We ate an entire selection box each, chocolate flaking and melting onto our nighties.
My best present was from Auntie Jan who had given me a book called A Thousand and One Things a Girl Can Do and had filled a shoebox with, amongst other things, Sellotape, glue and origami paper.
Rob had stayed with his girlfriend overnight. Her father was a butcher and Rob was due to return with a fresh turkey. Mum and Auntie Jan waited anxiously for him to arrive, and when he turned up late, they peered inside the bag he offered and looked horrified.
‘That’s not a fresh turkey!’ Mum said.
‘It’s frozen!’ Auntie Jan said.
‘It’s just what he gave me,’ Rob said.
‘It’ll never be ready in time,’ Mum said. ‘What do you expect me to do! It’s all right for you, Rob, you’re a vegetarian – but there’s everyone else to feed!’
The problem was solved when Granny suggested running the bird under the hot tap.
‘Well, it’s a good job I’ve had the immersion heater on all hours,’ Mum said.
She hauled the bird into the bath and left the hot water running over the icy, pale flesh. Auntie Barb remarked to everyone that she thought it was a disgraceful sight. She wouldn’t let us forget
it. She had met her ginger-bearded boyfriend through the vegan newsletter.
Mum insisted on making Christmas dinner without help and explained that the kitchen was too small for anyone else to fit into anyway. She popped into the lounge to fan her hot face that had turned strawberry.

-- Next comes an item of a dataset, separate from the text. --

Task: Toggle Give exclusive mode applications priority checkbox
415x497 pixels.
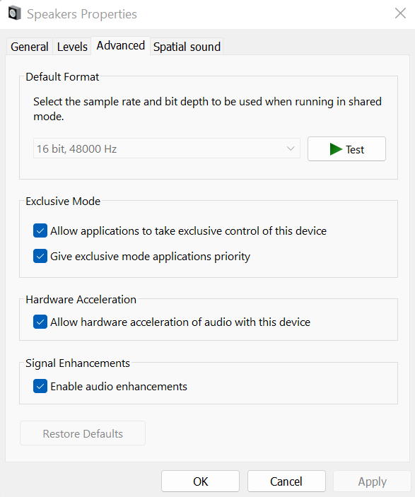Action: (x=40, y=256)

‘What must I look like! I haven’t even had a sherry yet!’ she laughed.
The smell of roast potatoes and turkey hung temptingly in the air.
‘I’m starving,’ I said.
‘When your granddad was a boy, starving didn’t mean hungry, it meant cold,’ Granny said. ‘Isn’t that right, Arthur?’
Granddad didn’t reply.
‘His hearing aid’s on the blink,’ Granny explained.
Mum piled the plates high with turkey, pizza, stuffing, roast potatoes, mashed potatoes, sprouts and carrots, and we propped our plates on our knees or on the floor.

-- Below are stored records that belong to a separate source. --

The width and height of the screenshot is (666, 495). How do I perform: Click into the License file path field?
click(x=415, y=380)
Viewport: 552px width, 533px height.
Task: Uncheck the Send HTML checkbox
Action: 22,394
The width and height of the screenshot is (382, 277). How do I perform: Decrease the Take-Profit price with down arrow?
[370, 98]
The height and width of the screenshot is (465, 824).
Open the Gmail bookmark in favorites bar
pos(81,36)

Crackers were pulled and snapped, spilling out paper crowns that we all slipped on with growing optimism. There were groans and titters as dumb jokes were read out loud. The television was turned down but not switched off, so it flickered cosily in the background. We were a real family. I wished we had a piano so that we could crowd around it and sing Christmas carols, even though none of us could play the piano.
Granddad asked for gravy.
Mum looked crushed. ‘I’ve gone and forgotten to do the damn gravy,’ she said.
Auntie Jan cast a furious look at Granddad.
‘Dad, let Brynn sit and eat. She’s been slaving away all morning.’
‘What?’ Granddad said.
‘Let him have his gravy if he wants,’ Granny said.
‘It’s OK. I’ve changed me mind,’ Granddad said.
‘Course you want gravy, Arthur. I’ll go and make you some,’ Granny shouted. She tried to lever herself off her chair with her metal crutch.
‘He said to forget the gravy,’ Auntie Jan said.
I looked at Auntie Barb. She hadn’t uttered a word but I wondered if she was going to start screaming. She was tucking into her mashed potatoes and ignoring the commotion. It was probably because she was with her new boyfriend and, according to Mum, she would be on her best behaviour.